GIVEN REQUEST: Gather every line of the records that contains the word "Task". Copy each one in full.

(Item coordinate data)
.....

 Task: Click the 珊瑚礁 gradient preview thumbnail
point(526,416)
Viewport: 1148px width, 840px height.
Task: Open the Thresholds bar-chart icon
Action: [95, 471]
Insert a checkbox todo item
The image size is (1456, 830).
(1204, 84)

.....

CORRECT RESPONSE:
 Task: Click the 珊瑚礁 gradient preview thumbnail
Task: Open the Thresholds bar-chart icon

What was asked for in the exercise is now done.